Somehow, when I believe I'm being clear, I'm not. My comments regarding the use of the conventions J and P (etc.) was to clarify that I'm not clinging to the Wellhausen form of source criticism. Yet the sources are distinct and my use of the labels is referent to the blocks of text not the hypotheticals associated with them.
My comment was in response to the suggestion that individual sources can be linked to Babylon more intimately than others. All the sources appear to have been active during and after the exile. (using older short legend and motifs) It's entirely possible they were near contemporaneous camps of scribes. It's been argued that an extensive narrative such as was created through the merging of individual compilations best fits the Greek period, as literature of that nature was unknown prior.

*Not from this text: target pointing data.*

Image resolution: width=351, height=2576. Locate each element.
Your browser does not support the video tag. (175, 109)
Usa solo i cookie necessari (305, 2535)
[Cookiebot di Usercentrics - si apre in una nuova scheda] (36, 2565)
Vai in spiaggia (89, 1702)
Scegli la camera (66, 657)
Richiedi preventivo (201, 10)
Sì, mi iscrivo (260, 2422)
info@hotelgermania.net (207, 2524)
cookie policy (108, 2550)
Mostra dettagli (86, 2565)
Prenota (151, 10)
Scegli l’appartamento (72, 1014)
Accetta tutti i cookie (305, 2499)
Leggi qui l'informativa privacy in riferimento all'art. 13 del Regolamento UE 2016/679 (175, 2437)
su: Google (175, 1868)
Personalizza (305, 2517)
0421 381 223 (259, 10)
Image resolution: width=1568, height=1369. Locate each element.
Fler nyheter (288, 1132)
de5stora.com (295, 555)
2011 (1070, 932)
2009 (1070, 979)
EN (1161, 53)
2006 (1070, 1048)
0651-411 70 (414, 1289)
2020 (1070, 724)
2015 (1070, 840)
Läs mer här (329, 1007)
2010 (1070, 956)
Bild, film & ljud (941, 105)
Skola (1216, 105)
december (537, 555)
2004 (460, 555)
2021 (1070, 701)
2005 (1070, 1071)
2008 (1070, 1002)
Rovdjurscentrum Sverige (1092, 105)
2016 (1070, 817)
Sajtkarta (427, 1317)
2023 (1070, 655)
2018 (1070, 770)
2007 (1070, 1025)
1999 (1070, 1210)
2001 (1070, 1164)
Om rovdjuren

It was also the beginning of the era of fastidious scribal copying, which fortunately prevented extensive improvements on the final composition, thereby enabling us to perceive some of the document's history.
The J story, whether you accept Freidman's belief that it was the backbone of the Pentateuch or not, betrays a nuanced talent, that to my understanding, resembles later Greek philosophical reuse of epic and satire. Perhaps I am reading too much into it.
The Bronze Age collapse might well explain the opportunity for local kingdoms in the Fertile Crescent to get established and likely was the ultimate source of certain threads of tradition in the Primary History, but I was focusing on the 5th to 2nd century as the period of advanced literature and philosophy reaching Palestine, Alexandria and Babylon.